José Ángel Cilleruelo: Nada dice lo real


José Ángel Cilleruelo (Barcelona, 1960) es escritor, traductor y crítico literario. Su obra poética ha sido reunida en los volúmenes El don impuro (1989) y Maleza (2010). Después ha publicado Tapia con mirlo (2014) y tres colecciones de poemas en prosa, Galería de charcos (2009), Vitrina de charcos (2011) y Becqueriana (2015). Su obra narrativa consta de cuatro recopilaciones de relatos y seis novelas: El visir de Abisinia (2001), Trasto (2004), Doménica (2007), Al oeste de Varsovia (2009), Una sombra en Pekín (2011) y Ladridos al amanecer (2011). Ha traducido a poetas portugueses y brasileños, y ha editado obras de Rafael Pérez Estrada y de José María Fonollosa. Es autor de varias antologías poéticas. Mantiene la bitácora de creación El visir de Abisinia, de donde proceden estos aforísmos, y un libro-blog de crítica literaria. Esta selección de aforismos se publica con la autorización expresa y por escrito de su autor.



Nada dice lo real, ni la arena de los caminos, ni las ramas sin hojas de los árboles, ni las estatuas que presiden las fuentes.


Una ramita de perejil. No sé dibujar, pero ya la estoy dibujando. Hojas sutiles, su manera de sortear el viento, la intensidad de su verdor.


Así como el caminante del desierto se lanza al estanque del oasis al ver reflejadas en su superficie las primeras luces.


Las lecciones del árbol: su paciente escritura en anillos sucesivos solo podrá ser leída con carácter póstumo.


Los girasoles memorizan en su interior poemas de una palabra con una fonética crujiente.


Algunas palabras tiemblan si los dedos al continuar escribiendo las acarician sin pretenderlo. La voz, entonces, se les rompe un poco.


Una ventana es el ojo que mira el paisaje desde la frente del cíclope y es el paisaje que mira dentro del ojo del cíclope.


Dónde poner un barco en una marina, cómo incide la luz sobre un velero, dónde rompe la ola cuando es atravesada por la proa.


Quito las pinzas de madera y las guardo en un cesto de mimbre. Amontono la ropa seca sobre una cuerda y luego la retiro doblada en el brazo.

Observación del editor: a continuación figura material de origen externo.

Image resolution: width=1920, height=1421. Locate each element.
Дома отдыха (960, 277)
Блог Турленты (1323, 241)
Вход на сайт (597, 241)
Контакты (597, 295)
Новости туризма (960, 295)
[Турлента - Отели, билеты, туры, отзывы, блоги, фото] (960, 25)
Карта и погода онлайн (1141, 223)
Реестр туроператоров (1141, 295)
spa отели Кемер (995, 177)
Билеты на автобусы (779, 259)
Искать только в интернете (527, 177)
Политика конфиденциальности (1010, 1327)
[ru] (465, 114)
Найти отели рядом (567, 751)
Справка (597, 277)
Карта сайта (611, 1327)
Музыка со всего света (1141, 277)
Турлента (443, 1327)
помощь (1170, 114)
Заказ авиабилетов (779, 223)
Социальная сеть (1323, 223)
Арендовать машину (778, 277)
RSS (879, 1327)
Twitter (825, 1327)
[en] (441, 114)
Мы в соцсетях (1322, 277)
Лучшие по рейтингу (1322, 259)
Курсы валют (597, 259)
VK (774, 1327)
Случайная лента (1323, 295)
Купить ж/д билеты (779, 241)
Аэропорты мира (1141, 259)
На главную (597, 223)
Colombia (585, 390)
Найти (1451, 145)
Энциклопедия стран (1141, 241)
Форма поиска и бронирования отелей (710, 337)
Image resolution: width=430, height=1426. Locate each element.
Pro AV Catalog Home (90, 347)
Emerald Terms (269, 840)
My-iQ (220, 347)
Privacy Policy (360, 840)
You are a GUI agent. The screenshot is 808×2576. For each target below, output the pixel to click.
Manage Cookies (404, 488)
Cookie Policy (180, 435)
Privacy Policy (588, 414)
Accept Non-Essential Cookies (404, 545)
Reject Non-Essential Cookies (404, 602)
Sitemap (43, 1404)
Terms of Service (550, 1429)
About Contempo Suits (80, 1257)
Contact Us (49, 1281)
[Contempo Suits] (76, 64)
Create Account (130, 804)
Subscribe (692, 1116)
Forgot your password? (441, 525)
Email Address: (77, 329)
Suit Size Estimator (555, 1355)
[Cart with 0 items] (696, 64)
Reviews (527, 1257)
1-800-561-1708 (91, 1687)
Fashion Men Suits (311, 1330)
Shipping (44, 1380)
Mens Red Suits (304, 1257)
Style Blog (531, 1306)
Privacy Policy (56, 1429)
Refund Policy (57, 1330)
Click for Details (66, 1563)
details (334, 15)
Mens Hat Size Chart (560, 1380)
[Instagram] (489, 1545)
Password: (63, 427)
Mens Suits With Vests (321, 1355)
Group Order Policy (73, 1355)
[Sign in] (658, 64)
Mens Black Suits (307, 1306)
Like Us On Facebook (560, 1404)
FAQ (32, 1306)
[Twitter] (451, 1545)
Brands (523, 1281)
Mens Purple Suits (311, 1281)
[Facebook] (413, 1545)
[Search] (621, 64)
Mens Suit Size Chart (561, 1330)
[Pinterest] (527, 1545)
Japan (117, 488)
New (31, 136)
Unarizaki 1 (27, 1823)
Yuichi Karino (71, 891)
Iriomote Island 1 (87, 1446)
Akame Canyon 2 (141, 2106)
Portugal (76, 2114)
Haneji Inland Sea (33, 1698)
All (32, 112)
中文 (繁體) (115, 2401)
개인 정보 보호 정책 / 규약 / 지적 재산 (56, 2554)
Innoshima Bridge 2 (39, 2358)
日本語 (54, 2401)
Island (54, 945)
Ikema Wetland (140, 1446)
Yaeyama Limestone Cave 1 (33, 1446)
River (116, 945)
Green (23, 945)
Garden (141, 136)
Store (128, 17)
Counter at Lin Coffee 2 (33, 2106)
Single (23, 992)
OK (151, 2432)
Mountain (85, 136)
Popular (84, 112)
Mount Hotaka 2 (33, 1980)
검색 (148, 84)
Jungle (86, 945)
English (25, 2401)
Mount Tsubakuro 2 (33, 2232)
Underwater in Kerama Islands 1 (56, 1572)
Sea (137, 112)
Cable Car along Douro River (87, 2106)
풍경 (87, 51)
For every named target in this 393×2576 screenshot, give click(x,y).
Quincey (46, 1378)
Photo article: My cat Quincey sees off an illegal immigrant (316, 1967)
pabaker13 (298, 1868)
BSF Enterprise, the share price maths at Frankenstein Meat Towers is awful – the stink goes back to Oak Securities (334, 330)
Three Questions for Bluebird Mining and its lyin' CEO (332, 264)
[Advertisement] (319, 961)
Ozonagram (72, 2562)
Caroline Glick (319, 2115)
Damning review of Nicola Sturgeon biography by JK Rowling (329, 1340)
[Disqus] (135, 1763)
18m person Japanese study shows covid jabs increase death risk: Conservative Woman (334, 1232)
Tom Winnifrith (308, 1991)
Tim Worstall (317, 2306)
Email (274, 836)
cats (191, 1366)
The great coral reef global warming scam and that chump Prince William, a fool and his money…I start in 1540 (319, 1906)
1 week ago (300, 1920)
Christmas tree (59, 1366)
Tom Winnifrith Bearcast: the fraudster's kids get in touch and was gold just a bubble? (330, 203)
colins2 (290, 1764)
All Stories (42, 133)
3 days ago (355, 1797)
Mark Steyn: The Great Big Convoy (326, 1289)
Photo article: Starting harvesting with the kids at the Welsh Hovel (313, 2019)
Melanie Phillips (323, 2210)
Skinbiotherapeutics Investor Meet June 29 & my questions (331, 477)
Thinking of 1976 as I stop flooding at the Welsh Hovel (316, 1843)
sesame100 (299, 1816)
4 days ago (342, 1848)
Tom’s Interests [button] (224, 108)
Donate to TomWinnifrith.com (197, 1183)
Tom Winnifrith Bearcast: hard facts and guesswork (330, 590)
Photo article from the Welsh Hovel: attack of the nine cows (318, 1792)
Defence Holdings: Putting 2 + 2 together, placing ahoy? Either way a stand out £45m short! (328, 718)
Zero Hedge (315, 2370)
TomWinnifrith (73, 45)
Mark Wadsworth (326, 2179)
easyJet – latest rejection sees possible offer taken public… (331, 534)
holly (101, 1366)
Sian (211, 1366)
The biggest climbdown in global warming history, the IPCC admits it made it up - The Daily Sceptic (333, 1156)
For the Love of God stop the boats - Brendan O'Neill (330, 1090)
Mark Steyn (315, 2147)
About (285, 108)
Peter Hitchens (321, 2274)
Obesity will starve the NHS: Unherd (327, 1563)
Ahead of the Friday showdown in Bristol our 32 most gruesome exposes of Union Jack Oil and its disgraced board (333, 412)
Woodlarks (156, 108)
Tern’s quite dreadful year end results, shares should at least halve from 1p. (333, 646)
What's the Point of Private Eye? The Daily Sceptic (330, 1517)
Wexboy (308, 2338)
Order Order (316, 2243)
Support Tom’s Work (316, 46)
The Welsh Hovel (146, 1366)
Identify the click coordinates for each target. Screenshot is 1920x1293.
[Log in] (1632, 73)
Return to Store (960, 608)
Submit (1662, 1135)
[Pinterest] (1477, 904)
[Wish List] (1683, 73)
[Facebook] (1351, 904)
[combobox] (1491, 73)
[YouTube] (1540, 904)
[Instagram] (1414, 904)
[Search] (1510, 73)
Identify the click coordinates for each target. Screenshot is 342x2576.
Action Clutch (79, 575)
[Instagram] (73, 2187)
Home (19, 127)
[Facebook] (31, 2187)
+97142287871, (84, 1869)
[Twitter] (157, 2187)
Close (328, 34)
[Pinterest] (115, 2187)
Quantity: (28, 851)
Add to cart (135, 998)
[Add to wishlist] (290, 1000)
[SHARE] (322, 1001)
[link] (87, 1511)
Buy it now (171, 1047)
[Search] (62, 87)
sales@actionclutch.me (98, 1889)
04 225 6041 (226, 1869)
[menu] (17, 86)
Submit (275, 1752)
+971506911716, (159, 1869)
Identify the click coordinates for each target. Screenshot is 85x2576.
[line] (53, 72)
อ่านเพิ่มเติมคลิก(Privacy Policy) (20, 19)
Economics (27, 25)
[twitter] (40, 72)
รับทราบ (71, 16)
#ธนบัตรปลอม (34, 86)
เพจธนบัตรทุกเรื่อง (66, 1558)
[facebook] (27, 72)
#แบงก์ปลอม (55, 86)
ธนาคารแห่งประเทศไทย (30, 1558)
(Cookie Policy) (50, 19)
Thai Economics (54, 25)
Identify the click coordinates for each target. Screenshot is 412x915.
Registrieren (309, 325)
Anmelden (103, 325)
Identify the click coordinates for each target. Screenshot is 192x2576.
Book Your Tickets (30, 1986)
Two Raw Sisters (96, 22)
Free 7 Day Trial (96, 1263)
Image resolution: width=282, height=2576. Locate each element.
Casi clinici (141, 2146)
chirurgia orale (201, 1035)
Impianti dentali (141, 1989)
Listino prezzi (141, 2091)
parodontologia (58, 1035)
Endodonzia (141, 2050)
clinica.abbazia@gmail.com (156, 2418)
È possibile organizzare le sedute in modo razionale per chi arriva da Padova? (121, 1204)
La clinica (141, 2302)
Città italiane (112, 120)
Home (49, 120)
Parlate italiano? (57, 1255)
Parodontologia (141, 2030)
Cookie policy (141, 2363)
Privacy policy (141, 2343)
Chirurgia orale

Las soluciones dan fe de que hay problemas. ¿Qué decir de una civilización obsesionada por encontrar soluciones? Ese sinvivir.


Pez que remonta la corriente y salta sobre las crestas de espuma y aletea en el aire y se oculta en las profundidades del cauce.


Solo los ojos, hoja a hoja, le devuelven a cada página la blancura de página a la que aspira.


Una palabra, y ya resuena el oleaje alrededor.


Los símbolos son así. Un lápiz puede significar el deseo de cuanto se pueda dibujar con él, desde un barco hasta un nombre.


El sabor a fuego que ha aspirado la rebanada de pan que acabo de tostar.


Los ojos iluminan lo que la mirada no ve.


La mañana pasa una página al cuaderno de ayer y estrena su blancura. Su desconcierto.


Es la magia de esta época: todo existe y nada es real. Salvo los libros, que son reales, pero no existen.


Lugares minúsculos, donde el tiempo no se detiene. Ni siquiera los mira. Los inolvidables.


El poeta es el que mira hacia otra parte. Es una frase peyorativa, sí, pero también simbólica con solo añadir un «la»: hacia la otra parte.


Y ni siquiera las palabras, que se posan sobre la alfombra luego de pronunciadas, consiguen permanecer quietas.


Humildes palabras por las que caminar en pijama con una taza en la mano.


El paseo amansa el paisaje.


A veces la sintaxis no existe. No hay sendas que guíen el lenguaje ni tapias que lo acoten, solo un vuelo de gorriones de árbol en árbol.